▶ Supplied records
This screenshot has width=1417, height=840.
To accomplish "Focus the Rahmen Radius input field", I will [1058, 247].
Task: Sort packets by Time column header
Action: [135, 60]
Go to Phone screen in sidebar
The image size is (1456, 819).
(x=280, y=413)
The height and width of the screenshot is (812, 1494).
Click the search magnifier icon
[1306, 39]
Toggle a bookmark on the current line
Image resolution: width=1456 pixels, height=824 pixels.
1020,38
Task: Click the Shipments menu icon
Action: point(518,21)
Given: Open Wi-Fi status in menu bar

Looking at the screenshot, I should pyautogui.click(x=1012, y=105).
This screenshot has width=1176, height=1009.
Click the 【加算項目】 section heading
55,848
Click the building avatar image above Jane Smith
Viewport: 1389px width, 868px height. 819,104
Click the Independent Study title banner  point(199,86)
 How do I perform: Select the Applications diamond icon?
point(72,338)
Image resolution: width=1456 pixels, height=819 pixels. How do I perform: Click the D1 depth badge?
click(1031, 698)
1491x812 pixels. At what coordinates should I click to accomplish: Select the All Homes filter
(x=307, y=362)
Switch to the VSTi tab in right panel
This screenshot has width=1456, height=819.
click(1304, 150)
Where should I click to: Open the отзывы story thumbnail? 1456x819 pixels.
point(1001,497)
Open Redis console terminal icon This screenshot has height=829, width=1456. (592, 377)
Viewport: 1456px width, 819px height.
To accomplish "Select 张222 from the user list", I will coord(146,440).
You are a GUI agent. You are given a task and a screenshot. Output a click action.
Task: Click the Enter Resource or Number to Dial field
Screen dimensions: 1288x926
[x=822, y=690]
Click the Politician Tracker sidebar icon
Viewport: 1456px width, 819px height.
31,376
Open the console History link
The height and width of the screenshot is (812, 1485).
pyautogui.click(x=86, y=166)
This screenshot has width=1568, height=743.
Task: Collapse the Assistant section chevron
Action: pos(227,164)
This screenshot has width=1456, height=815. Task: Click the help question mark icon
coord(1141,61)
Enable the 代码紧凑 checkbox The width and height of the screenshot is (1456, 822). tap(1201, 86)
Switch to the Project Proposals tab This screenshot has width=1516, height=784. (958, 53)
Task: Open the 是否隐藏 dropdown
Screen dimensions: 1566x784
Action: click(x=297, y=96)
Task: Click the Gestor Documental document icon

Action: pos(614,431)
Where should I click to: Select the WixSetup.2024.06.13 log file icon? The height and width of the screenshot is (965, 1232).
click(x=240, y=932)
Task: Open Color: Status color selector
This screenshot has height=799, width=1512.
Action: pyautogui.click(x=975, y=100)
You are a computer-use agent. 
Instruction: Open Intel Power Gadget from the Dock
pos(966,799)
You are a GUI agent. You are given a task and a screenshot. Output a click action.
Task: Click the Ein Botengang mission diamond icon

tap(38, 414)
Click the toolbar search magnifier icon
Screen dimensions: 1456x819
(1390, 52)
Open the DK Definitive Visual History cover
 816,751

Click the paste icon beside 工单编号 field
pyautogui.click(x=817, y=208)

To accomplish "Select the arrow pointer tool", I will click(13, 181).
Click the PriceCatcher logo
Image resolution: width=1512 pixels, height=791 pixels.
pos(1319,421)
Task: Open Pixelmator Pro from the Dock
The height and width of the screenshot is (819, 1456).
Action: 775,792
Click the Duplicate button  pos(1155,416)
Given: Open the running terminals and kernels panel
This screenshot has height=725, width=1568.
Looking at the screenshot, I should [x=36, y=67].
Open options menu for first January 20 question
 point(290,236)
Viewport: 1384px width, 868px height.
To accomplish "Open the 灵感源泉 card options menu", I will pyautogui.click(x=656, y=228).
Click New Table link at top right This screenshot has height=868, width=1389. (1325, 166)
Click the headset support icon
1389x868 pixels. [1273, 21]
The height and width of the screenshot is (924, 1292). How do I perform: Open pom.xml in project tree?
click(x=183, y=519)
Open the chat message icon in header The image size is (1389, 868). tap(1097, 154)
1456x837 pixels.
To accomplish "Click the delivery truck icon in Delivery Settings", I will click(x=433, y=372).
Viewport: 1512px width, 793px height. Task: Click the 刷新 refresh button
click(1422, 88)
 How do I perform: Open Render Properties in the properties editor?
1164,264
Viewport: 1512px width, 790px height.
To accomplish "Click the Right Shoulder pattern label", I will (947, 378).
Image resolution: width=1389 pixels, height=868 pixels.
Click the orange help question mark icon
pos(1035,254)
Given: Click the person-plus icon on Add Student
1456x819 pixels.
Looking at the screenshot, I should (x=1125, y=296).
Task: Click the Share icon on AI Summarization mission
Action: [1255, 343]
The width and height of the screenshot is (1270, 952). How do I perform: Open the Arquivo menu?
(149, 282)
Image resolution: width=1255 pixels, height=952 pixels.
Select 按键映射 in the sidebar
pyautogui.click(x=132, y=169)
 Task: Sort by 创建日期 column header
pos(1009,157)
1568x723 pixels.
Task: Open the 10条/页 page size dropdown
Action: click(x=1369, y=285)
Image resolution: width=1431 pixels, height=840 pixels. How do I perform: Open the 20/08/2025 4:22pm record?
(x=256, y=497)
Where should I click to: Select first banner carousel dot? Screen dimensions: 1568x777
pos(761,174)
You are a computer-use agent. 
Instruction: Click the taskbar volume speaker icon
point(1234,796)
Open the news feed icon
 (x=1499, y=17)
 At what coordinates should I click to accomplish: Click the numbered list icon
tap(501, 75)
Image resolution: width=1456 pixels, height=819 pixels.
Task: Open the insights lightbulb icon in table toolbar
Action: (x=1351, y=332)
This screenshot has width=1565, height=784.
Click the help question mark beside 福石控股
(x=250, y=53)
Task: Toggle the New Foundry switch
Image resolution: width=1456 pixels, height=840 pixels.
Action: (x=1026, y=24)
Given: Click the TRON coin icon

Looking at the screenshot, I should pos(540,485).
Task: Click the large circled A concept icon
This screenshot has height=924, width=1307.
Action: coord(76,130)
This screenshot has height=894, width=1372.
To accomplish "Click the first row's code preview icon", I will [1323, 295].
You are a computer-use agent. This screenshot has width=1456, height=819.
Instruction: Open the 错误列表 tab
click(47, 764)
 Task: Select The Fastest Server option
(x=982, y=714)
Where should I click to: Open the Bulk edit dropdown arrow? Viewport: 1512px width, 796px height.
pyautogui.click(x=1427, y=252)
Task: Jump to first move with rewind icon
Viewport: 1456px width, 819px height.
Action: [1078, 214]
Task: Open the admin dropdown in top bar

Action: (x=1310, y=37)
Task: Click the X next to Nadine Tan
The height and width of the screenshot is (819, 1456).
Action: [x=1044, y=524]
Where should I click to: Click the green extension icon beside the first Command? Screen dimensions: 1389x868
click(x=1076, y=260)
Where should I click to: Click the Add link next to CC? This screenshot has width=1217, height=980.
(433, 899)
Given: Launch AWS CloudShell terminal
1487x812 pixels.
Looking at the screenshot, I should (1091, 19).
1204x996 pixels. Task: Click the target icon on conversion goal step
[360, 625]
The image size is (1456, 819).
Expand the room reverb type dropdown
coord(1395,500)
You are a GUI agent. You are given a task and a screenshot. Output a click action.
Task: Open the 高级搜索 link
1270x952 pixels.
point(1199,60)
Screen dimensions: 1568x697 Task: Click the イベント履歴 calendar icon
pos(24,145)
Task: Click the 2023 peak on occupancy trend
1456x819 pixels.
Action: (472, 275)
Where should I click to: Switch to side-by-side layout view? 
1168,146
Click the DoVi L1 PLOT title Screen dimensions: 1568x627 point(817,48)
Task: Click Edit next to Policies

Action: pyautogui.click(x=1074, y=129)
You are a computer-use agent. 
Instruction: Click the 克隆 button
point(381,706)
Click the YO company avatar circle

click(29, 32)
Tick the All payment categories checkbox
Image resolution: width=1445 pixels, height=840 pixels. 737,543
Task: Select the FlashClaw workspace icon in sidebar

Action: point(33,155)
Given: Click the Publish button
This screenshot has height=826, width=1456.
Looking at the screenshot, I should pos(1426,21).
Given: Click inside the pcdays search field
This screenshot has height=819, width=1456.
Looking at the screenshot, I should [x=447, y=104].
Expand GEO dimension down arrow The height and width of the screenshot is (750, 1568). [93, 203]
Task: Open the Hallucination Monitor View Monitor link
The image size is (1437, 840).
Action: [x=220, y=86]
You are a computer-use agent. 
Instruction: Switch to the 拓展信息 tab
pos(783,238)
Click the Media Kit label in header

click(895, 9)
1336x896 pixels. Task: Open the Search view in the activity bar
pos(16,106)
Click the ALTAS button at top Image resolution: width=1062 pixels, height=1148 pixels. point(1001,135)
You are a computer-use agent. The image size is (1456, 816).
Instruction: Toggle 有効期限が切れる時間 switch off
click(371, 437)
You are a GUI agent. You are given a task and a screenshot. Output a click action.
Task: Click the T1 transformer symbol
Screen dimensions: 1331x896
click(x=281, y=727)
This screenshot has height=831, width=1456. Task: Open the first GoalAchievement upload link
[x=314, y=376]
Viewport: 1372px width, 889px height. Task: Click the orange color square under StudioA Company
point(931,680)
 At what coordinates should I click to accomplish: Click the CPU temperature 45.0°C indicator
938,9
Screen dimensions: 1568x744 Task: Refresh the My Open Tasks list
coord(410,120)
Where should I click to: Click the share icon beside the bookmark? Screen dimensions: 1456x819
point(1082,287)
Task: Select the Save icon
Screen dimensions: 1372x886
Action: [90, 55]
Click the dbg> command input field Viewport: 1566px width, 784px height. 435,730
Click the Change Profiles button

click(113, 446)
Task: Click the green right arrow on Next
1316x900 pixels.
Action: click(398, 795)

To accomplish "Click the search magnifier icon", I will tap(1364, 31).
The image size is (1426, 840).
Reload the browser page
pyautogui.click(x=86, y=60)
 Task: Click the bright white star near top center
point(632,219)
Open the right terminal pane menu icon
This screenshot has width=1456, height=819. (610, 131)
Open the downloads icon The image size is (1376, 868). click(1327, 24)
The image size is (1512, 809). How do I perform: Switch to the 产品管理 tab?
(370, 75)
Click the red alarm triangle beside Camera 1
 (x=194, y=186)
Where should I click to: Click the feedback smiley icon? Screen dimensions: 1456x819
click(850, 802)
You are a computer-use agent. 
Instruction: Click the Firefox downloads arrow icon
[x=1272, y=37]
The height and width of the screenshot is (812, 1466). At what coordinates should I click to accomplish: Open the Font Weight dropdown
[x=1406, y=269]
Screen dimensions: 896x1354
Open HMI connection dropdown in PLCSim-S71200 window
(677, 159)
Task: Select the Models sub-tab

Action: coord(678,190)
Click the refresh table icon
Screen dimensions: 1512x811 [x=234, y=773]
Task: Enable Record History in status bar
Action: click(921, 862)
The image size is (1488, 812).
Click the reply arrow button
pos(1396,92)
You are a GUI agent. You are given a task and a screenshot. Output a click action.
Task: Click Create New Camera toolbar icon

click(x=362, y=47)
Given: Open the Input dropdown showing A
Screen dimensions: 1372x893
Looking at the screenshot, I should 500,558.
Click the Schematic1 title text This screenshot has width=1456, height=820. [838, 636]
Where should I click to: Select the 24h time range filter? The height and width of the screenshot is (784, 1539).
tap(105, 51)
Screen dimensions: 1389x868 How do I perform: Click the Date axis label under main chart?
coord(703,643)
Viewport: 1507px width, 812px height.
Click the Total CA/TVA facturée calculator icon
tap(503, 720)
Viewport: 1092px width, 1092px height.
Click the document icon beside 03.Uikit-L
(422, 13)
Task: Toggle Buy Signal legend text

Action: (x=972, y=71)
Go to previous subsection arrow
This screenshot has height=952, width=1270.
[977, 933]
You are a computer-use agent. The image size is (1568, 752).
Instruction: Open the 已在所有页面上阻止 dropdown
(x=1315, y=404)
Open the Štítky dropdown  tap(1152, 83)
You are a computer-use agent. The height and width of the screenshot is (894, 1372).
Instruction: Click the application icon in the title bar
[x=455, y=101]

▶ Exercise directions
From the line containing "Click the red alarm triangle beside Camera 1" through the last line of the records above, reproduce every line exactly.

▶ Solution for this task
Click the red alarm triangle beside Camera 1
 (x=194, y=186)
Where should I click to: Click the feedback smiley icon? Screen dimensions: 1456x819
click(850, 802)
You are a computer-use agent. 
Instruction: Click the Firefox downloads arrow icon
[x=1272, y=37]
The height and width of the screenshot is (812, 1466). At what coordinates should I click to accomplish: Open the Font Weight dropdown
[x=1406, y=269]
Screen dimensions: 896x1354
Open HMI connection dropdown in PLCSim-S71200 window
(677, 159)
Task: Select the Models sub-tab

Action: coord(678,190)
Click the refresh table icon
Screen dimensions: 1512x811 [x=234, y=773]
Task: Enable Record History in status bar
Action: click(921, 862)
The image size is (1488, 812).
Click the reply arrow button
pos(1396,92)
You are a GUI agent. You are given a task and a screenshot. Output a click action.
Task: Click Create New Camera toolbar icon

click(x=362, y=47)
Given: Open the Input dropdown showing A
Screen dimensions: 1372x893
Looking at the screenshot, I should 500,558.
Click the Schematic1 title text This screenshot has width=1456, height=820. [838, 636]
Where should I click to: Select the 24h time range filter? The height and width of the screenshot is (784, 1539).
tap(105, 51)
Screen dimensions: 1389x868 How do I perform: Click the Date axis label under main chart?
coord(703,643)
Viewport: 1507px width, 812px height.
Click the Total CA/TVA facturée calculator icon
tap(503, 720)
Viewport: 1092px width, 1092px height.
Click the document icon beside 03.Uikit-L
(422, 13)
Task: Toggle Buy Signal legend text

Action: (x=972, y=71)
Go to previous subsection arrow
This screenshot has height=952, width=1270.
[977, 933]
You are a computer-use agent. The image size is (1568, 752).
Instruction: Open the 已在所有页面上阻止 dropdown
(x=1315, y=404)
Open the Štítky dropdown  tap(1152, 83)
You are a computer-use agent. The height and width of the screenshot is (894, 1372).
Instruction: Click the application icon in the title bar
[x=455, y=101]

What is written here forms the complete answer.